IBM Draws Closer to Producing 22-Nm Processors

IBM's 22-nanometer processor manufacturing is moving a step closer to reality after IBM, Mentor Graphics and Toppan Printing announce that they have come up with new ways to overcome the limitation of etching circuitry onto chips that are this small. In developing new methods for 22-nm chip manufacturing, IBM is looking to beat Intel to the market when it comes to smaller and smaller processors.

IBM is claiming a significant breakthrough in the race with Intel to produce the first 22-nanometer microprocessors for use in an array of products from large-scale server systems to smaller, more power-efficient cell phones and PDAs.

With current technology, companies such as Intel, Advanced Micro Devices and IBM are pushing their way toward producing processors at 45 nanometers-Intel is already selling 45-nm chips-that will then be followed by 32-nm microprocessors.

However, the methods used to produce 45- and 32-nm chips have their limits and at 22 nm, new techniques are needed to etch the integrated circuits onto processors that are this small in scale, a nanometer being 1 billionth of a meter.

****

#### Exercise directions:
Extend the article on IBM's push toward 22-nanometer processors, picking up right after its last sentence.

****

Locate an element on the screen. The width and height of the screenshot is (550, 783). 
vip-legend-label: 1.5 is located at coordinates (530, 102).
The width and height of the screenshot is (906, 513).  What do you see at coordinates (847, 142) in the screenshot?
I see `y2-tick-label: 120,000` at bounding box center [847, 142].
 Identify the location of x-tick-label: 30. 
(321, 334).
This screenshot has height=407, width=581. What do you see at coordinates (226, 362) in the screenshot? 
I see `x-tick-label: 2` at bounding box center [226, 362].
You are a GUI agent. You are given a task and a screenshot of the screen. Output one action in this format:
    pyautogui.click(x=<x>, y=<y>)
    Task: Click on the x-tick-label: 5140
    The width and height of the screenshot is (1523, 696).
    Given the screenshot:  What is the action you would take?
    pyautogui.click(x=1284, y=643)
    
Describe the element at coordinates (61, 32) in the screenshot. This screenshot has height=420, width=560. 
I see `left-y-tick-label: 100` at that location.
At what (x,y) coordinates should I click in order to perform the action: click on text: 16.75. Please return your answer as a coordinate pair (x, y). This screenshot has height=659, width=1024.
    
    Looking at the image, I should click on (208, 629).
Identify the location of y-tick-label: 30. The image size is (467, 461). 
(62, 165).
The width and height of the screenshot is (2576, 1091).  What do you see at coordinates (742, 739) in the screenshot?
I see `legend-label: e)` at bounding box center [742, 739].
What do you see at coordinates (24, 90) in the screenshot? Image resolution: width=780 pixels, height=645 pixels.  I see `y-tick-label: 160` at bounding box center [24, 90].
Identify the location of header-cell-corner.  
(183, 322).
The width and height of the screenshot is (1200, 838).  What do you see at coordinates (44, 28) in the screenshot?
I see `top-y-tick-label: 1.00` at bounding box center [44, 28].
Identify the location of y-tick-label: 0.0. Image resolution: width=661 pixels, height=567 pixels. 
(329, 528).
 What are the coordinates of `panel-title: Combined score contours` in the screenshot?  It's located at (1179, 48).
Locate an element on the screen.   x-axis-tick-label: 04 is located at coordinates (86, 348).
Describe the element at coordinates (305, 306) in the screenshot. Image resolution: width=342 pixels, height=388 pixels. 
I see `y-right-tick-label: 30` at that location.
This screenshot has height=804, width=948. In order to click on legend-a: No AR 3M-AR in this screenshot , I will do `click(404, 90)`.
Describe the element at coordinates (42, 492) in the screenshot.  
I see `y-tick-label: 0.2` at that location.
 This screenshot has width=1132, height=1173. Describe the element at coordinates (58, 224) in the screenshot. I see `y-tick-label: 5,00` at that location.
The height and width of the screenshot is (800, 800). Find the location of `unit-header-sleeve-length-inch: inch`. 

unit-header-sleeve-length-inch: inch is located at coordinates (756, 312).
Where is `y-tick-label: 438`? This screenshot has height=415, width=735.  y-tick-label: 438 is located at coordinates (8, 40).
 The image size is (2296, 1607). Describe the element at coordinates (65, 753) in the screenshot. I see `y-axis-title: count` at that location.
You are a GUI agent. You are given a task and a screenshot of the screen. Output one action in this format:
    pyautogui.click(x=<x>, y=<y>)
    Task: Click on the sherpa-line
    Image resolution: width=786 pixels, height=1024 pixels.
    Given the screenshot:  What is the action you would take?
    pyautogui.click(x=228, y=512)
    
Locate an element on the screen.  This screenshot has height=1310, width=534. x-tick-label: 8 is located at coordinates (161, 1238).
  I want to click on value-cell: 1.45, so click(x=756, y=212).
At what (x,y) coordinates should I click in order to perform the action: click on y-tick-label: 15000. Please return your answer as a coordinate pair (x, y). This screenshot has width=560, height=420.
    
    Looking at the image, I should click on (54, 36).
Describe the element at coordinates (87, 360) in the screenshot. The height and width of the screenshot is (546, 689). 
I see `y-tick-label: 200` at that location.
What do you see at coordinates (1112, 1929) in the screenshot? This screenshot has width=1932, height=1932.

****

#### Exercise output:
On Sept. 17, IBM announced that it had overcome some of the obstacles to producing such small microprocessors. The technique, which IBM called Computational Scaling, overcomes the limitations of current lithography methods by using mathematical techniques and software to manipulate the shapes of the masks and the illuminating source during the etching process.

The result is that IBM will not have to radically change its manufacturing process in order to create these 22-nm processors. In this way, IBM is keeping up with Moore's Law, which states that computer processing power doubles every 18 months, without changing the essential equipment it will use for 45- and 32-nm processors.

At the same time, IBM will be able to keep up with the chip manufacturing breakthroughs being developed by Intel. Intel's road map calls for 32-nm processors in 2009, with new microprocessor architecture arriving in 2010 and 22-nm chips in 2011.

For all these chip makers, 22-nm processors will allow for chips that use less power and offer more performance for a range of devices, including giant server systems and small, more mobile devices such as notebooks and other mobile devices. In laptops, for example, 22-nm chips could potentially increase battery life while allowing OEMs to experiment with different form factors that are smaller and weigh less.

IBM is also looking to integrate these chips into its cloud computing strategy. In this case, IBM said it believes it will have to build new types of servers to allow for the flexibility and compute power needed in a cloud computing infrastructure that requires resources on demand.

So far, IBM has not offered a specific date for when it plans to bring 22-nm processors into the mainstream. It's believed that IBM's 32-nm processors will arrive in 2009.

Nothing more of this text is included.